ANCHE QUESTO CAPITOLO DELLA SAGA NON MANCA DI PUNTI MOLTO ALTI

Ma sono forse questi i momenti che segnano l’esperienza? Secondo me no, secondo me è molto più importante quanto sono alti i punti più alti, e non penso che qui il figlio cadetto di casa From Software abbia molto da invidiare agli altri due: fra Demon of Song, Looking Glass Knight, Ivory King, Sir Alonne, Fume Knight e Sinh the Slumbering Dragon gli scontri carichi di epicità non mancano di sicuro. E poi, boss a parte, ci sono gli NPC che ti invadono. A metà fra interessante modo di aggiungere un po’ di pepe alla situazione e suprema scocciatura nel gioco base, vengono invece utilizzati in maniera semplicemente geniale nel DLC Crown of the Ivory King. Chi sa, sa, e chi non lo sa spero che un giorno lo scopra.

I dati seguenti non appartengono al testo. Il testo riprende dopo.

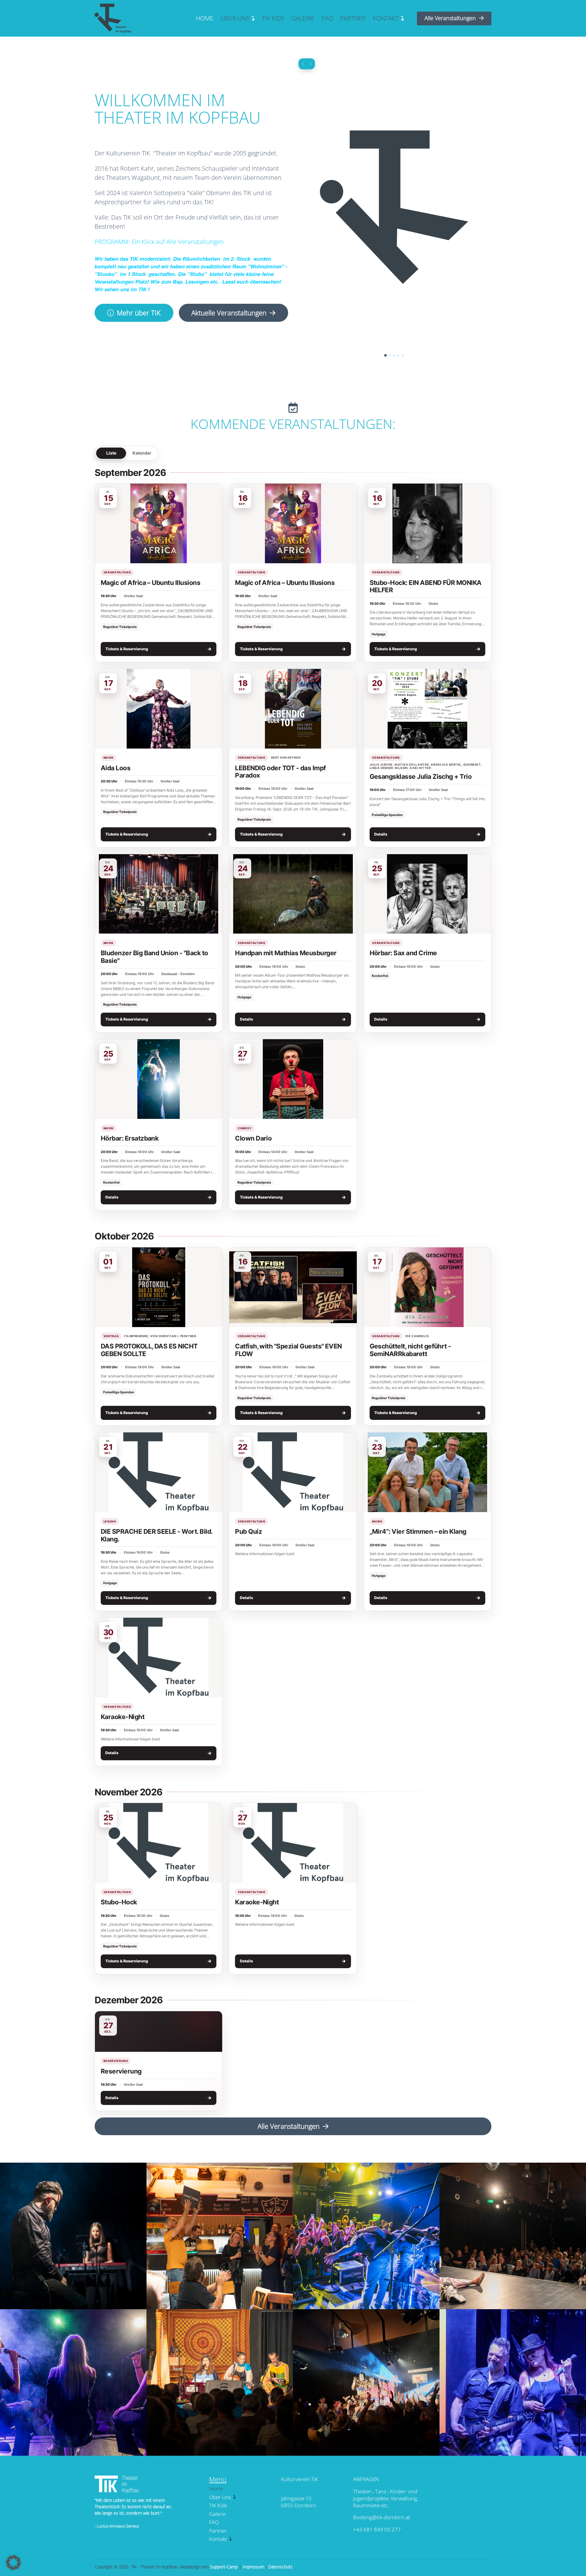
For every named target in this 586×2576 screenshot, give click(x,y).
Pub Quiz (248, 1531)
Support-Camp (224, 2567)
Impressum (253, 2567)
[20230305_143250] (366, 2382)
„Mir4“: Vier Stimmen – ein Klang (418, 1531)
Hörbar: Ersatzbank (130, 1138)
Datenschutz (280, 2567)
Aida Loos (115, 768)
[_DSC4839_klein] (73, 2382)
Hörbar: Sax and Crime (403, 953)
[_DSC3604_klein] (513, 2236)
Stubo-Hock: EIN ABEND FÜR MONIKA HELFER (426, 586)
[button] (13, 2562)
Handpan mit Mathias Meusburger (285, 953)
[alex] (513, 2382)
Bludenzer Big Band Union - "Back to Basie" (154, 956)
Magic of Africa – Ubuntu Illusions (150, 582)
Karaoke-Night (122, 1717)
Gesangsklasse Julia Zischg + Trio (421, 776)
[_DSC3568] (366, 2236)
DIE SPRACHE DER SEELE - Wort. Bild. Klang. (157, 1535)
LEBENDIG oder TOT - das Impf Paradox (280, 771)
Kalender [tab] (141, 452)
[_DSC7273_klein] (73, 2236)
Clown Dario (253, 1138)
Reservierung (121, 2071)
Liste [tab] (111, 452)
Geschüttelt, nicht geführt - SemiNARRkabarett (410, 1349)
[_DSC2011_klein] (219, 2236)
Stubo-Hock (119, 1902)
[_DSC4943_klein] (219, 2382)
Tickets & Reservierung (158, 649)
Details (427, 834)
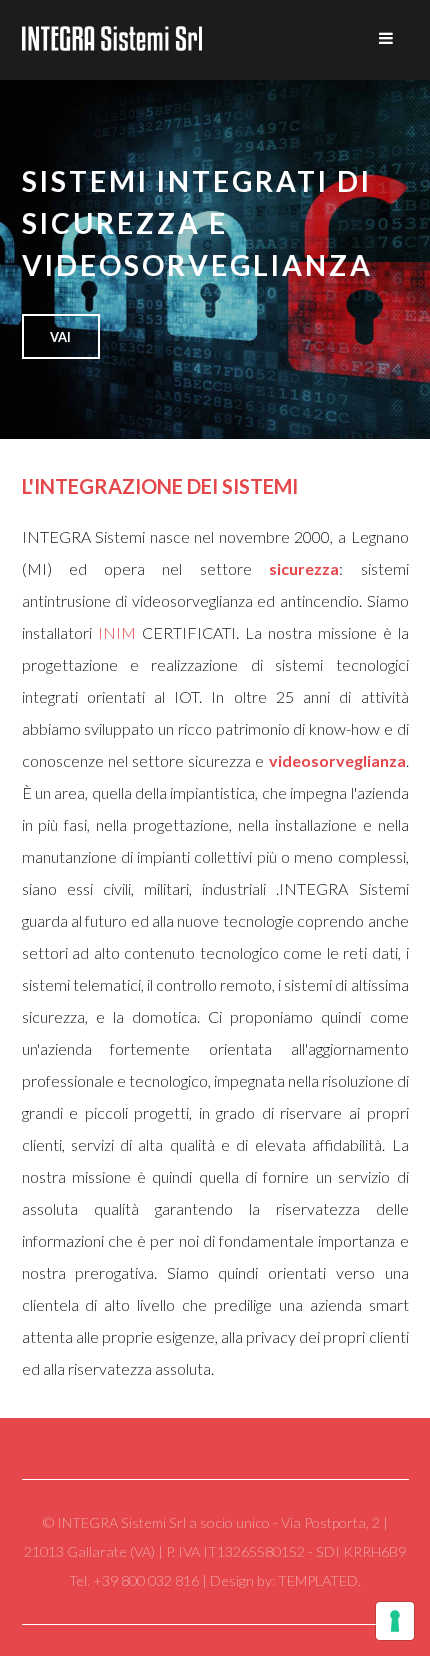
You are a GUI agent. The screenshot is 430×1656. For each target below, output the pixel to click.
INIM (117, 632)
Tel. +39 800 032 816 (135, 1580)
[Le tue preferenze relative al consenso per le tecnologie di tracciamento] (395, 1621)
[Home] (112, 40)
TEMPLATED (318, 1580)
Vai (60, 337)
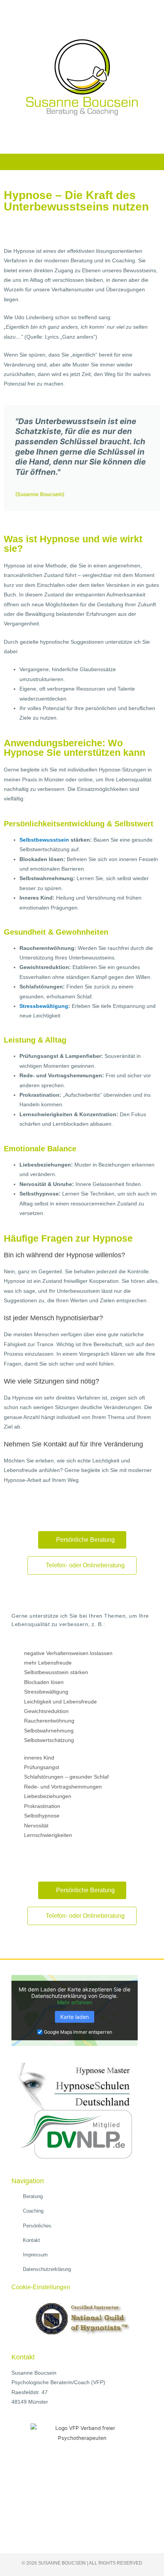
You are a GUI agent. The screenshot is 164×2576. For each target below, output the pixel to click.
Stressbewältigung (43, 1006)
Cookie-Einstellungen (40, 2287)
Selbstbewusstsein (44, 840)
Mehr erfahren (74, 2002)
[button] (82, 160)
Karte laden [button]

L’IMPORTANZA DI CHIAMARSI DARK SOULS 2

E se c’è qualcosa che non manca anche a questo secondo capitolo è la magia che ha caratterizzato i suoi fratelli più benvoluti. C’è un mondo di gioco grande, ricco di percorsi secondari e misteri, e che sopratutto ti spinge sempre ad andare avanti: arrivi a un focolare e guardi incuriosito alla strada che prosegue pensando, sì dai vado avanti giusto qualche passo per vedere dove porta, e non te ne rendi conto ma sei già perduto. Non è una cosa da dare per scontata: non tutti gli emuli riescono a creare questo misto di timore e curiosità nei confronti delle sfide che ci attendono. Senza scomodare i soliti noti, un recente esempio virtuoso è Ender Lilies: Quietus of the Knights (che verte più verso il metroidvania, ma sempre dalle stesse parti siamo), mentre invece il pur discreto Mortal Shell fatica a tenere il passo dei suoi colleghi più rinomati.

dark souls 2

Lucatiel ha un passato drammatico, e un futuro non tanto migliore. Ma il vero motivo del nostro interesse è il suo set, che è davvero figo!

IL VERO PROBLEMA DI DARK SOULS 2 È IL NUMERO DOPO IL TITOLO DEL GIOCO

Alla resa dei conti, credo che il vero problema di Dark Souls 2 sia il numero che c’è dopo il titolo del gioco. Essere il seguito di uno dei giochi più amati degli ultimi quindici anni, a proposito del quale sono state scritte migliaia e migliaia di parole, la cui storia ha tenuti impegnati content creator di tutto il mondo per così tante ore, e che ha dato il via a un genere a sé (non perché sia stato il primo, chiaro, ma di sicuro il più influente), è un compito davvero ingrato. Sicuramente si poteva fare meglio. Sicuramente alcune scelte fanno alzare il proverbiale sopracciglio. Sicuramente Drangleic, terra maledetta qual è, non riesce sempre a reggere il confronto con Lordran, né tantomeno con Yharnam o Ashina. Ma va bene così. Non esistono solo capolavori capaci di influenzare l’industria videoludica per una decade e oltre. Esistono anche giochi che se la cavano tutto sommato bene, e Dark Souls 2 in questa categoria ci rientra a pieno diritto. Anche perché la Faraam Armor del Bearer of the Curse è la migliore delle tre iconiche, e sappiamo tutti che fashion souls equivale a best souls.